A randomized controlled clinical trial to assess the efficacy of Nasya in reducing the signs and symptoms of cervical spondylosis


This work was designed to assess the efficacy of Nasya in reducing the signs and symptoms of cervical spondylosis. The patients attending the O. P. D of Department of Kaya Chikitsa and Panchakarma, Government Ayurveda College Hospital, Thiruvananthapuram were enrolled and subjected to the treatment schedule. Total duration of treatment was 21days. The schedule for the first 14 days was similar in both the groups. It included Rooksha Sveda for 7days followed by Patra Pottali Sveda for 7days. During this period, 90 ml Gandharvahastadi Kashaya twice and Guggulu Tiktaka Kashaya once were given internally. After this, in the Nasya group Nasya was done for 7days with Dhanwantaram Tailam (21times Aavartita), Mridu Paka in Madhyama Matra (8Bindu). Along with this Guggulu Tiktaka Kashaya was given thrice. In the control group, Guggulu Tiktaka kashaya alone was given thrice daily. Assessments were done with regard to pain, tenderness, radiation of pain, numbness, range of movements and hand grip strength. These were done before treatment, before nasya, after treatment and after 1month follow-up. The statistical hypothesis was tested using paired ‘t’ test and ‘Z’ test for proportion. The trial proved that conventional management along with Nasya was more efficacious than conventional management alone in reducing the signs and symptoms of cervical spondylosis.

Keywords: Cervical spondylosis, Gandharvahastadi Kashaya, Guggulu Tiktaka Kashaya, Nasya


The effects of aging become visible in all types of tissues in the body. Vertebral column which facilitates erect posture in man is no exception. Cervical spondylosis is a common health problem encountered in practice. People in the 4th and 5th decades of life suffer more from this degenerative condition.

Treatment is categorized under two main headings as Brimhana and Langhana. This division is broad and is purely based on the two-fold nature of diseases as Santarpanajanya and Apatarpanajanya.[1]

Degeneration is an implication of Apatarpana. Hence conditions like spondylosis occurring as a sign of degenerative changes in intervertebral joints and vertebrae need obviously nourishing or Brimhana therapies.

Nasya (Nasal medication) has been explored from time immemorial and is widely employed in Ayurveda.
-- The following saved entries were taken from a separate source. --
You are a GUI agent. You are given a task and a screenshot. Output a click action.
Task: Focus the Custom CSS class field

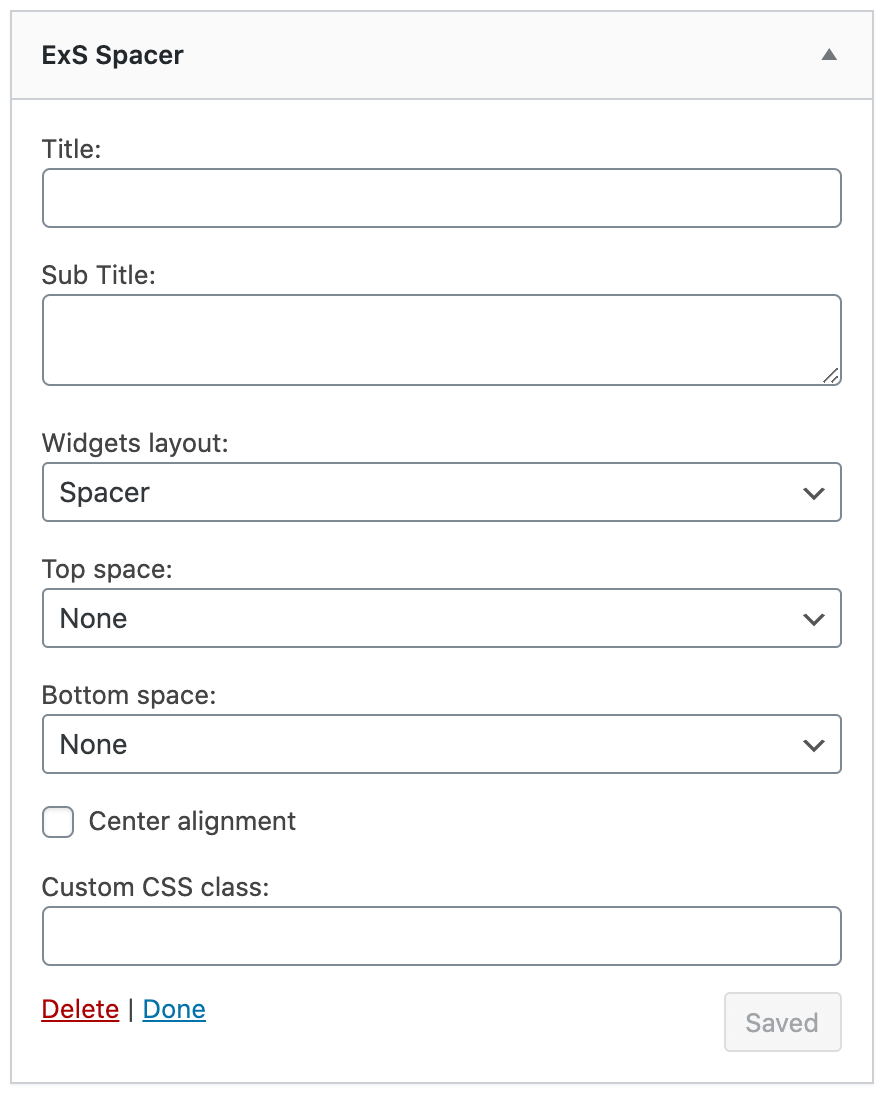(441, 936)
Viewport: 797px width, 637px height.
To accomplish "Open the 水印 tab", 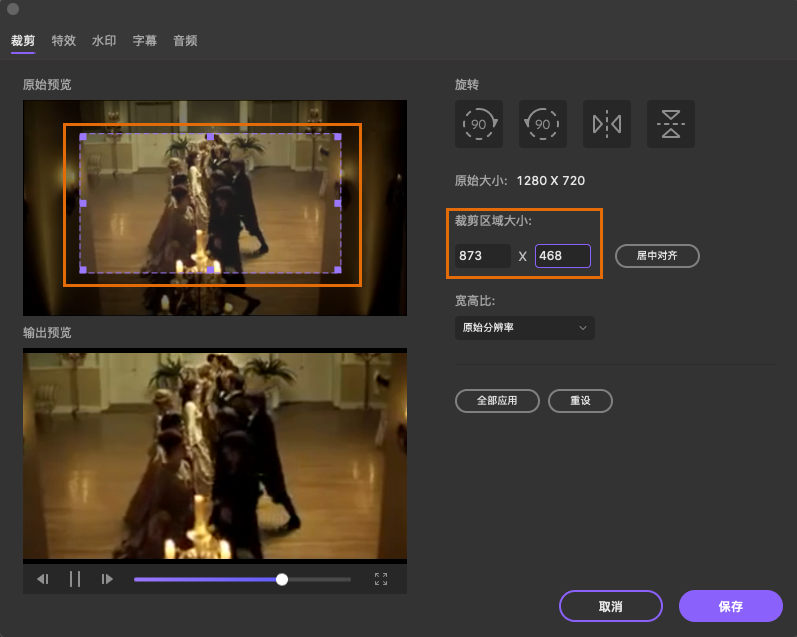I will pyautogui.click(x=104, y=41).

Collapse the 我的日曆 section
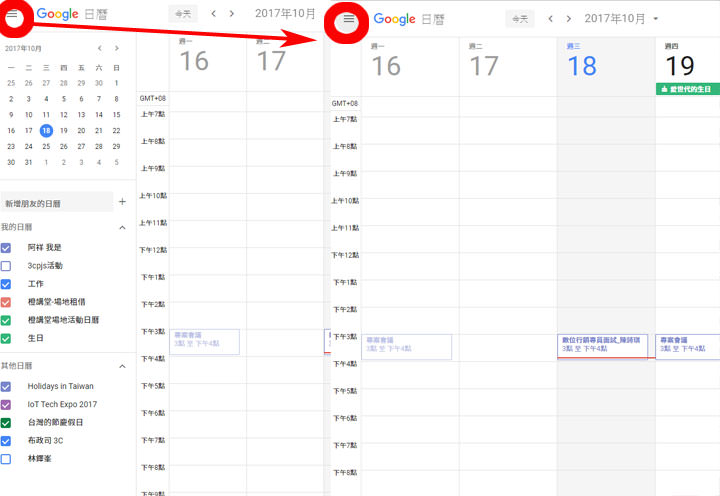coord(122,228)
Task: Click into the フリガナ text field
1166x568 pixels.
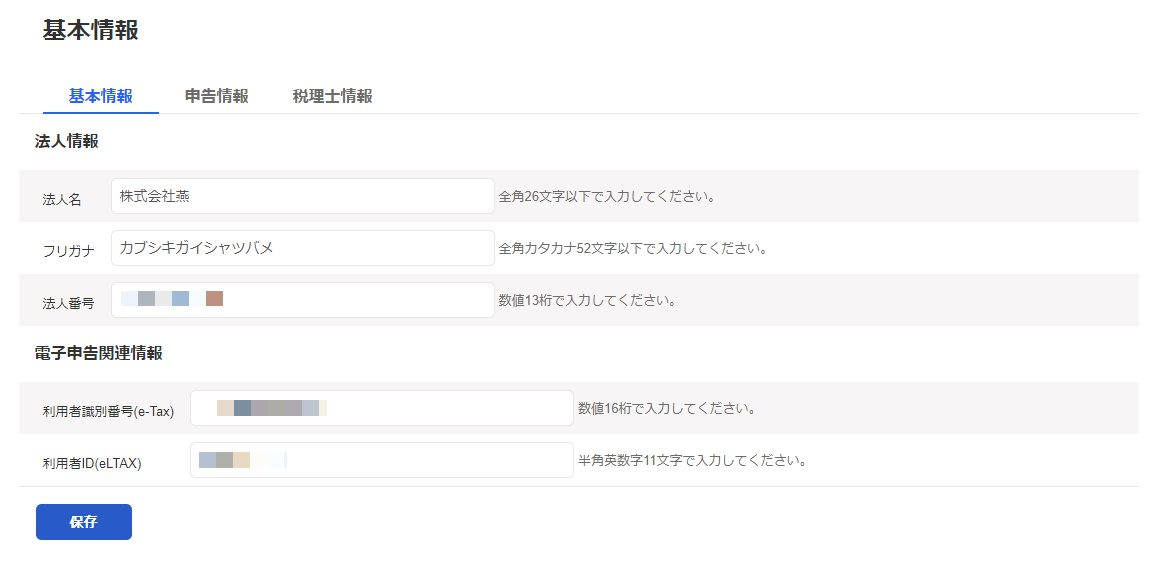Action: point(302,248)
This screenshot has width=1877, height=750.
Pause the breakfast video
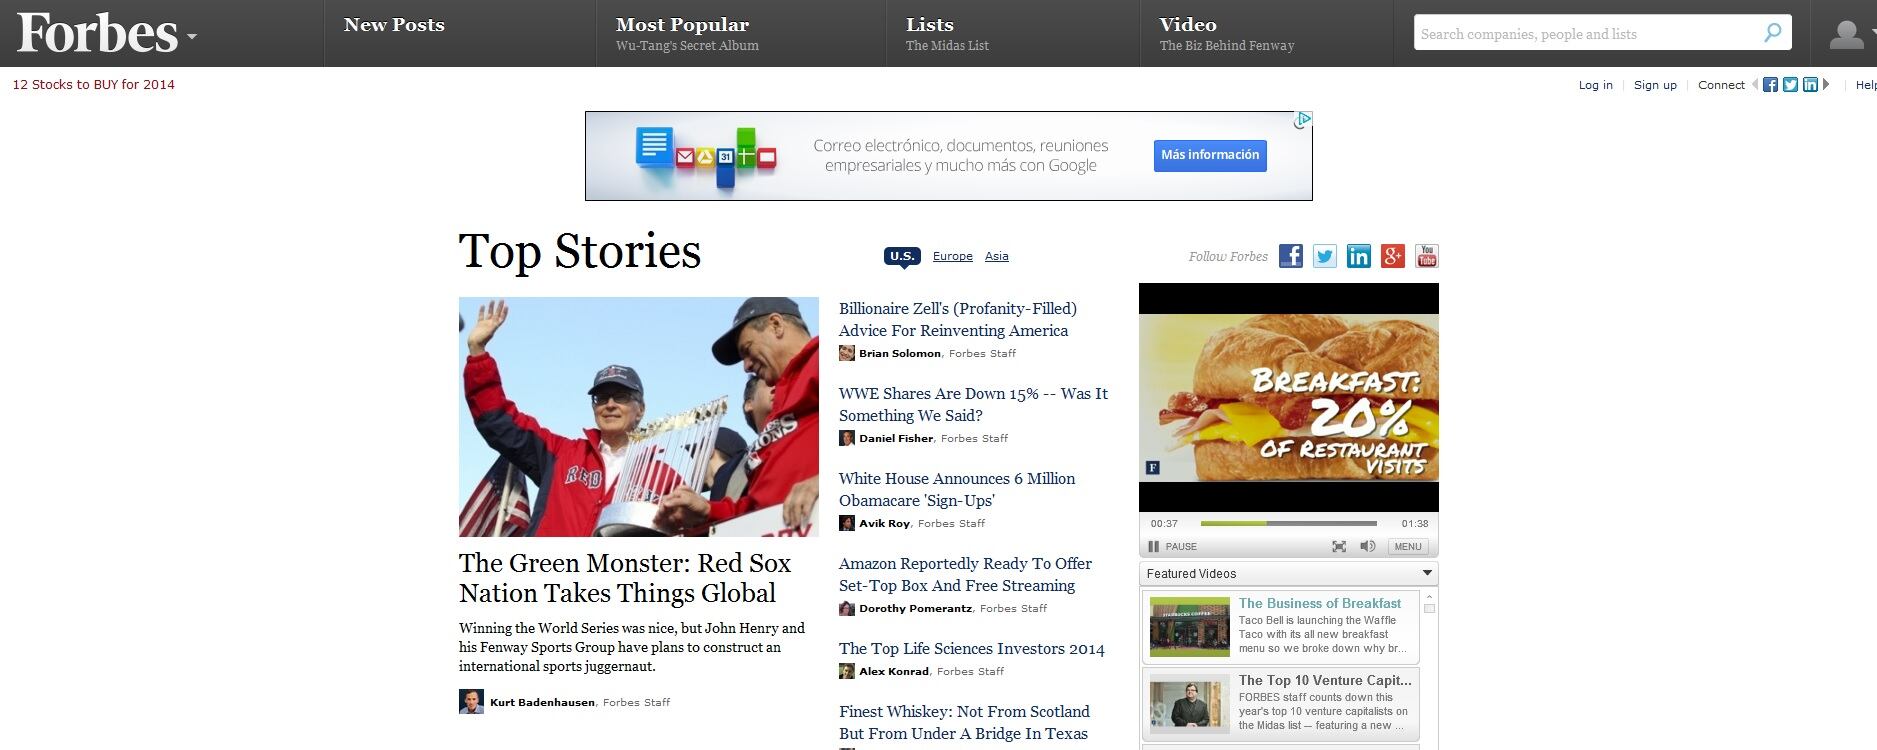point(1172,546)

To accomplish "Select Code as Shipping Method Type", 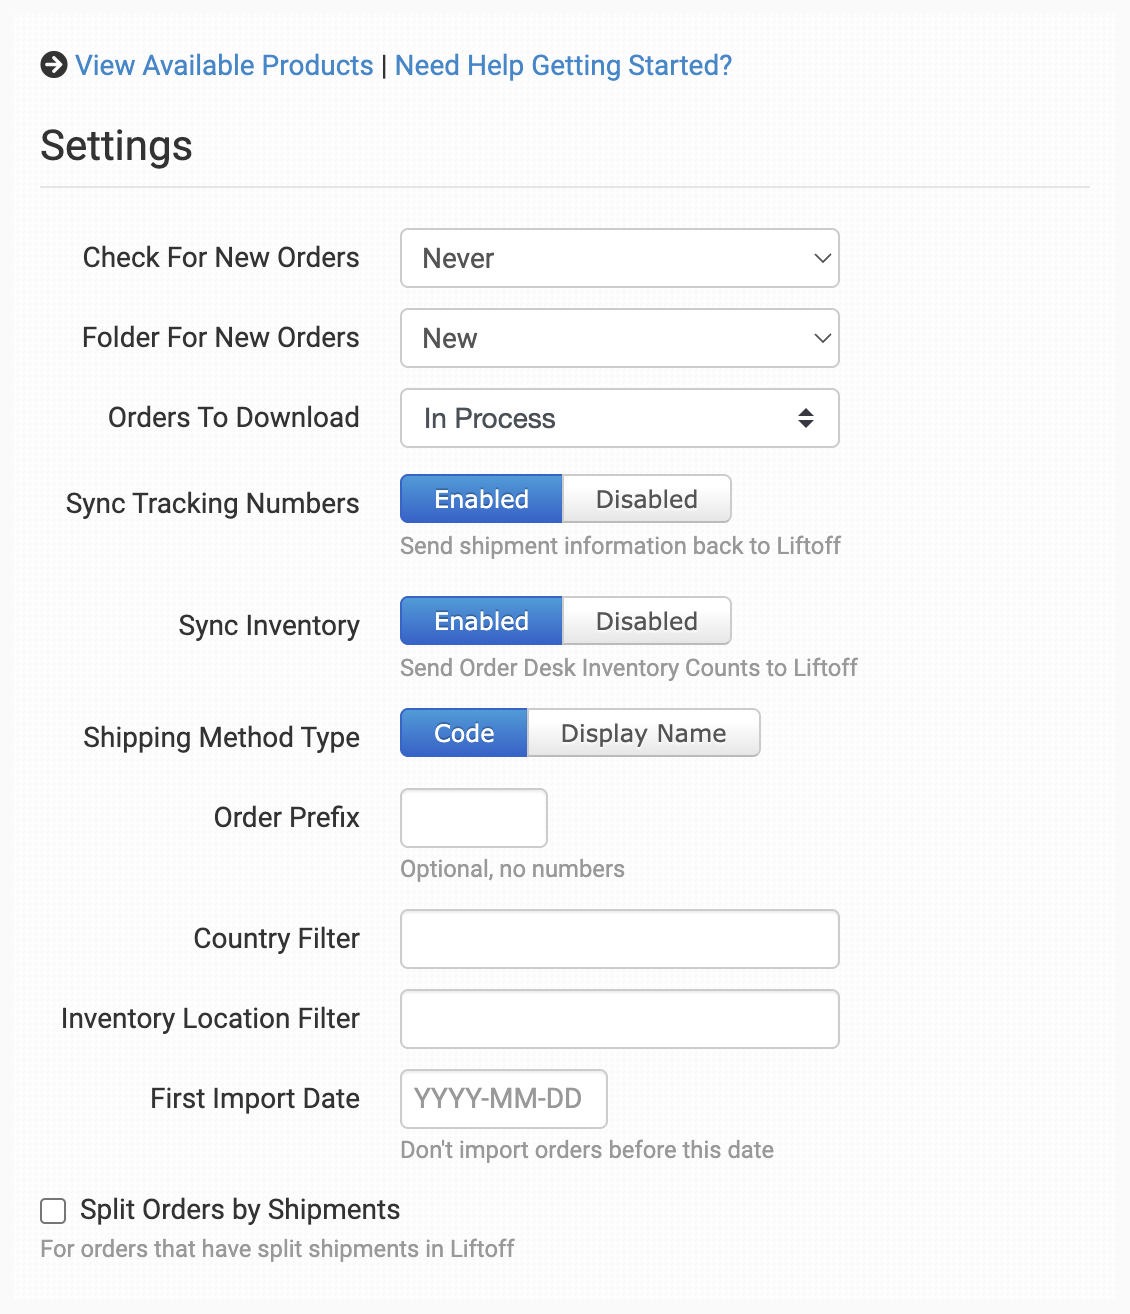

It is the only one therapeutic measure among Panchakarma which is instilled in to nostrils, which has a direct access to head.

Although Nasya has been generally categorized under Shodhana, by altering the medicine used, Brimhana effect can be obtained.[2] Here the attempt was to assess the efficacy of 21 times Aavartita Dhanwantaram Tailam when given as Brimhana Nasya along with conservative management compared to conservative management (Rooksha Sveda, Patra Pottali Sveda and internal use of Gandharvahastaadi Kashaya and Guggulu Tiktaka Kashaya) alone in reducing the signs and symptoms of cervical spondylosis.

Materials and Methods

The study is randomized controlled clinical trial. Total 36 patients registered in the study. There was one dropout in study group and two dropouts in control group.

Population: The population comprises of patients diagnosed as Cervical Spondylosis coming under the inclusion criteria.

Patients: The Patients were selected from the OPD of Department of Kaya Chikitsa and Panchakarma, Govt. Ayurveda College Hospital, Thruvananthapuram. Those diagnosed, based on clinical and radiological findings were selected for the study and admitted in the IP section. Patients in the study group were randomly distributed in Nasya group and control group by lottery method.

Inclusion criteria

Age : Between 20 and 60 yrs

Sex : Both sexes

Signs and Symptoms : Patients with signs and symptoms of cervical spondylosis with radiological changes suggestive of the disease.

Exclusion criteria

Age : Below 20 and above 60 yrs

Sex : No discrimination

The below conditions were also excluded from the study.

  1. IVDP of cervical spine
  2. Ankylosing spondylitis
  3. Vascular lesions and Neoplasms
  4. Nasal polyps
  5. Urdhvagata Raktapitta (bleeding through upper orifices of body)
  6. Navapeenasa(initial stage of rhinitis)
  7. Unwilling patients

Duration of the study

Course of treatment : 21days and 1-month follow-up.

Treatment schedule

Patients both in the study and control group were subjected to conservative management mentioned above.

The conservative treatment schedule was applied in the following way.

Initially all the patients were subjected to Rooksha sveda for 7days. After Rookshana, Patra Pottali Sveda was done for 7days. During this period, internally Gandharvahastadi Kashaya[3] was given twice daily and Guggulu Tiktaka Kashaya[4] (90ml) once daily in empty stomach without any Anupana. After this, in the study group Nasya was performed with Dhanvantaram Tailam[5] (21) Avarti. The dose was scheduled as Madhyama Matra (8 Bindu=4ml). Duration of Nasya was 7days. During the period of Nasya, Guggulu Tiktaka Kashaya was given thrice daily(empty stomach) in the study group. In the control group Kashaya alone was given.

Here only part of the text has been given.